The first time you build an AI agent, the exciting part is usually the magic moment: it reads something, calls a tool, writes an answer, and feels almost like a teammate. The less exciting part arrives later, when the same workflow starts running every day and the API bill becomes part of the product design.
That is why prompt caching caught my attention. It is not just a pricing trick. It changes how I think about agent architecture. If an agent keeps sending the same instructions, same tool definitions, same policy notes, and same background context again and again, paying full price every run feels like recompiling the same project from scratch every time you change one line.
The simple idea
In many agent workflows, only a small part of the input changes: the user request, the latest email, the new document, the current row in a spreadsheet. A large part stays stable: the system instructions, available tools, output format, business rules, safety rules, and examples. Prompt caching lets the model provider reuse that stable prefix instead of charging and processing it as if it were brand new every time.

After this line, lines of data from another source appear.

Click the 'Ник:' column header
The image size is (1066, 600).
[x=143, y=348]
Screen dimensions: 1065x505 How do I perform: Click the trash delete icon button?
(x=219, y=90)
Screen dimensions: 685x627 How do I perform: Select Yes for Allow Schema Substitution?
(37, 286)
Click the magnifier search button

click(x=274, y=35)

- Keep stable instructions stable. Do not rebuild the prompt differently on every call.
- Put reusable context before volatile context so the cache has a clean prefix to reuse.
- Avoid random timestamps, request IDs, and noisy logs inside the cached section.

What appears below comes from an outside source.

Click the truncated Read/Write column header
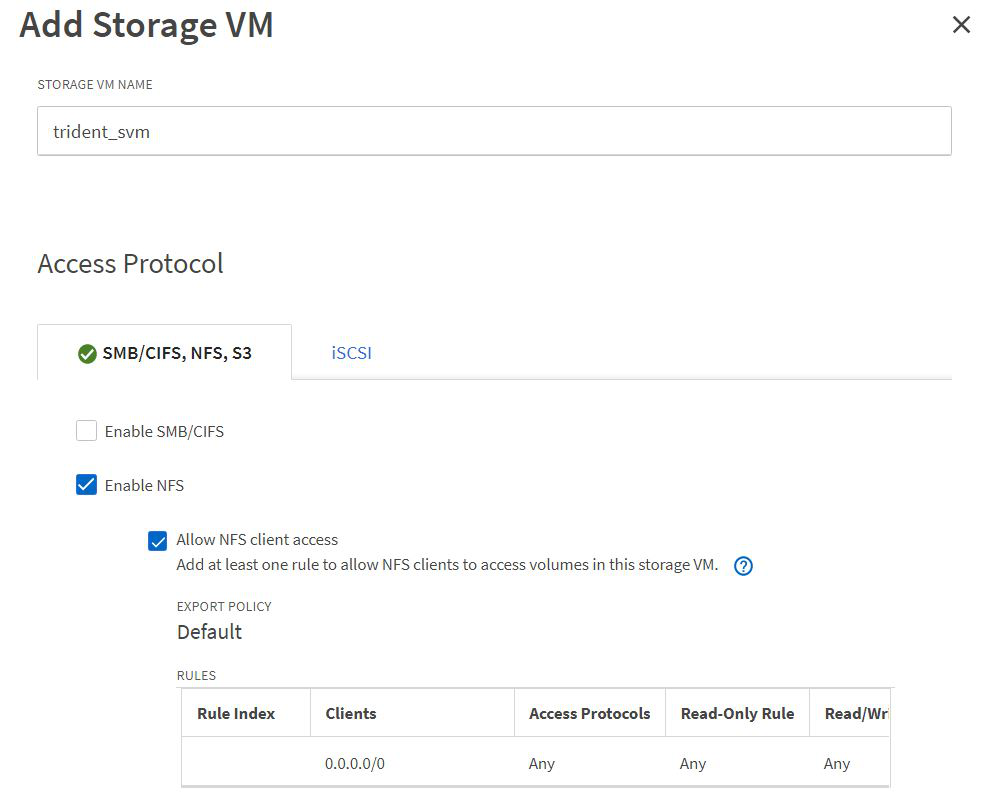 click(x=856, y=714)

- Measure cost per successful task, not only cost per token.
What this means for automation work
For client systems, prompt caching is most useful when the workflow repeats: support triage, CRM enrichment, invoice review, lead research, content repurposing, document QA, or internal knowledge assistants. These systems often use the same playbook hundreds of times. Once the playbook is stable, caching can reduce both cost and latency.
The small catch is that caching rewards discipline. If the prompt is built by concatenating random snippets in random order, it will miss cache opportunities. If the agent loads too much irrelevant context, the cache may help the bill but not the quality. Good agent work is still good software work: separate stable config from runtime data, keep interfaces predictable, and log the right metrics.
My current rule: before optimizing prompts, map which parts of the context are stable, which parts change, and which parts should not be in the context at all.